Attention based collaborative filtering A. I. Romanov0, I. A. Batraeva

Saratov State University, 83 Astrakhanskaya St., Saratov 410012, Russia

Aleksey I. Romanov, romanow.lesha2013@yandex.ru, https://orcid org/0000-0002-0136-1954

Inna I. Batraeva, BatraevaIA@info.sgu.ru, https://orcid.org/ 0000-0002-6539-8473

Abstract. Attention mechanism invention was an important milestone in the development of the Natural Language Processing domain. It found many applications in different fields, like churn prediction, computer vision, speech recognition, and so on Many state-of-the-art models are based on attention mechanisms, especially in NLP. As this technique is very powerful, we decided to investigate its application in solving a collaborative filtering problem. In this paper, we propose a standard framework for developing a recommender system engine based on transformer architecture. We could not reproduce current state-of-the-art results on MovieLens datasets, but in our implementation attention based model achieves competitive scores on MovieLens 1M and MovieLens 10M datasets.
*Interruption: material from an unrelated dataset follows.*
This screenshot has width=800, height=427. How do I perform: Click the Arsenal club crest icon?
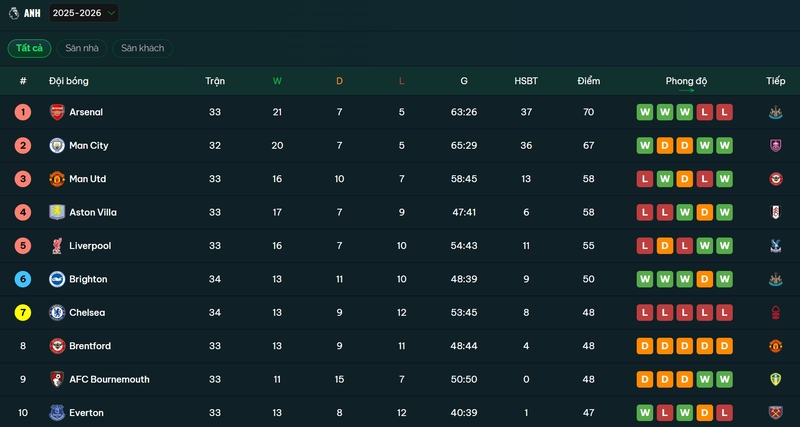(57, 112)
Keywords: collaborative filtering, attention mechanism, deep learning, transformer, graph attention network

For citation: Romanov A. I., Batraeva I. A. Attention based collaborative filtering. Izvestiya of Saratov University. Mathematics. Mechanics. Informatics, 2022, vol. 22, iss. 1, pp. 103-111 https://doi.org/10.18500/1816-9791-2022-22-1-103-111

This is an open access article distributed under the terms of Creative Commons Attribution 4.0 International License (CC-BY 4.0)

Научный отдел

Научная статья УДК 004.032.26

Коллаборативная фильтрация с механизмом внимания

А. И. Романов0, И. А. Батраева

Саратовский национальный исследовательский государственный университет имени Н. Г. Чернышевского, Россия, 410012, г. Саратов, ул. Астраханская, д. 83

Романов Алексей Иванович, магистр компьютерных наук, romanow.lesha2013@yandex.ru, https: //orcid.org/0000-0002-0136-1954

Батраева Инна Александровна, кандидат физико-математических наук, заведующий кафедрой технологий программирования, BatraevaIA@info.sgu.ru, https://orcid.org/0000-0002-6539-8473

Аннотация. Изобретение механизма внимания в нейронных сетях стало важной вехой в развитии области обработки естественного языка. Оно получило множество приложений в различных областях, таких как прогнозирование оттока, компьютерное зрение, распознавание речи и т. д. Многие современные модели основаны на механизме внимания, например архитектура трансформера. Поскольку этот метод уже продемонстрировал свою эффективность, было решено изучить его применение при решении задачи коллаборативной фильтрации. В статье предлагается реализация механизма рекомендательной системы, основанного на архитектуре трансформера. Также в работе приведены результаты сравнительных экспериментов с классическими алгоритмами рекомендательных систем на общедоступном наборе данных.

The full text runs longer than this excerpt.